New Delhi: Natural gas prices in India are likely to decline 16 per cent next year before recovering gradually, but may not regain the current year rate till at least 2020.

Price of natural gas, using the formula approved by the government in October last year, is projected to fall to $3.22 per million British thermal unit in the first half of 2016-17 from current $3.82 per mmBtu.

Rates, which are set using prevalent price in gas surplus nations like the US, Russia and Canada, are fixed for six months and accordingly are projected to rise to $3.32 in second half of 2016-17 fiscal.

These projections about the natural gas prices in India have been carried in the report of a US-based consultant DeGolyer and MacNaughton (D&M) on the dispute between ONGC and Reliance Industries over sharing of gas reservoir in the KG Basin.

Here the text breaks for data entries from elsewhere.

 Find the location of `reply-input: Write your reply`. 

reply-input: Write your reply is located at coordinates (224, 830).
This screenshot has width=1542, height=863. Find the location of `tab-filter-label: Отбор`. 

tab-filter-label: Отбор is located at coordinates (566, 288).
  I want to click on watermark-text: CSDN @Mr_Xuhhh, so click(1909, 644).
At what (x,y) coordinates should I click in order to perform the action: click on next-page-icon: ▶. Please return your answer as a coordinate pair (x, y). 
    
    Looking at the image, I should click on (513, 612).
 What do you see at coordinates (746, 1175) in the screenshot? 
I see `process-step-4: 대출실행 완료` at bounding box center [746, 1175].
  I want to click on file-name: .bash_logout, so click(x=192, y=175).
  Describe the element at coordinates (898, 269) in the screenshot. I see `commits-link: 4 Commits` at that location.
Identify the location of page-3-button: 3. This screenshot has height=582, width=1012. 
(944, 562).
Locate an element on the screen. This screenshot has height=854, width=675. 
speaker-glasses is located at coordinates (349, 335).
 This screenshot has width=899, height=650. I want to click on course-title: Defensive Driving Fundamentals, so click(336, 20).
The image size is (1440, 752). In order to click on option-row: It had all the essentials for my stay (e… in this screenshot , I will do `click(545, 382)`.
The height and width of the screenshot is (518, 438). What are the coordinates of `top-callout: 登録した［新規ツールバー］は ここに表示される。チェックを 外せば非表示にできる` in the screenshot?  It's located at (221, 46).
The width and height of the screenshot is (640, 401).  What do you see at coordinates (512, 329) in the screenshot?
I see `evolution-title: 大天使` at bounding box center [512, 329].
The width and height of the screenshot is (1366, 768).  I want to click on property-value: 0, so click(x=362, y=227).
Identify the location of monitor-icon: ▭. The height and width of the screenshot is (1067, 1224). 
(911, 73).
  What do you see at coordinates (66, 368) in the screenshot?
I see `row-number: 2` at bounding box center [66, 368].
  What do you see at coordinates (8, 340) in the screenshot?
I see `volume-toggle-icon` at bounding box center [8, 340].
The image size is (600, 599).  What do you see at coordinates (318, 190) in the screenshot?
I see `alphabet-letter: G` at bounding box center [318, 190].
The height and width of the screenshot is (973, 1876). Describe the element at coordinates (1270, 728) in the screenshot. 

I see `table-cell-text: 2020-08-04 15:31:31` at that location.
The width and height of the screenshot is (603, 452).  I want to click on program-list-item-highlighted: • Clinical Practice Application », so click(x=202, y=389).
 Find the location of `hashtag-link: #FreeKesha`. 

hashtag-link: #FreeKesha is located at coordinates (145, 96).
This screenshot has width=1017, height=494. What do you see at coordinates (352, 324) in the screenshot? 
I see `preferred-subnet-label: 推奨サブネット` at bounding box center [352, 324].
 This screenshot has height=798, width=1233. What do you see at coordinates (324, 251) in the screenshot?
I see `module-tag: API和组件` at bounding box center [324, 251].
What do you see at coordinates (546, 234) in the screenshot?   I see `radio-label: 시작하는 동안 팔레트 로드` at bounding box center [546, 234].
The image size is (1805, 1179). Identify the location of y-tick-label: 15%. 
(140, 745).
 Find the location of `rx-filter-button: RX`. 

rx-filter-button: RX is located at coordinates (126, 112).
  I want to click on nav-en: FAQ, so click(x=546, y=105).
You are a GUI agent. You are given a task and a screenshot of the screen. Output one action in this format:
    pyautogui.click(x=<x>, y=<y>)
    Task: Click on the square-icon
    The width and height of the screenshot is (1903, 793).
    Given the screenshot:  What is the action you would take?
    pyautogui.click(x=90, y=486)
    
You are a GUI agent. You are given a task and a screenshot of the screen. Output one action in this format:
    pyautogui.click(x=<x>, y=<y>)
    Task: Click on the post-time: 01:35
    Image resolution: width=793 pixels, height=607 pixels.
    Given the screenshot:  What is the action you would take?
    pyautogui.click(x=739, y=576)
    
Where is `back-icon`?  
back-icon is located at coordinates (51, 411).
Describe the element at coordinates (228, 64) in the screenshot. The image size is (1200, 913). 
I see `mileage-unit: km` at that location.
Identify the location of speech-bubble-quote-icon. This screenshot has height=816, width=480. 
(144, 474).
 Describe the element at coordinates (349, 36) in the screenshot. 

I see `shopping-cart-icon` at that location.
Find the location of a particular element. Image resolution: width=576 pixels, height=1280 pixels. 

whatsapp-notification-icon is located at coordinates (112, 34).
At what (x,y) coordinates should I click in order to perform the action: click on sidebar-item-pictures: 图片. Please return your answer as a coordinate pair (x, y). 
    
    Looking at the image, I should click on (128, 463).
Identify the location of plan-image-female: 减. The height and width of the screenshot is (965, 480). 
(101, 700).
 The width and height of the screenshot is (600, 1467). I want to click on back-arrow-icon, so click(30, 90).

According to the forecast, gas prices will be $3.36 per mmBtu and $3.42 in the first and second half of 2017-18 fiscal and would be around $3.45 in the next fiscal. In 2019-20, gas prices are projected to reach $3.49.

As per the mechanism approved in October, 2014, the price of domestically produced natural gas is to be revised every six months using weighted average or rates prevalent at Henry Hub of the US, National Balancing Point of the UK, rates in Alberta (Canada) and Russia with a lag of one quarter.

The current price of $3.82, for the period October 1, 2015 to March 31, 2016, is based on average of prices during July 1, 2014 to June 30, 2015. Rates in first half of current fiscal were $4.66. When the formula was implemented in October last year, gas prices had risen to $5.05 per mmBtu from long standing rate of $4.2.

Goldman Sachs had in a report last month stated that "Indian domestic natural gas prices that are linked to prices in gas surplus economies remain materially below the costs to develop marginal and deep-water fields and hence do not incentivise exploration and production capex."

The cost for new deep-water discoveries ranges between $6 to $7 per mmBtu. Gas price in India, it said, is lower than $9 per mmBtu gas price in China, $10.5 of the Philippines, $6.5 of Indonesia and $8 per mmBtu price prevalent in Thailand and Malaysia.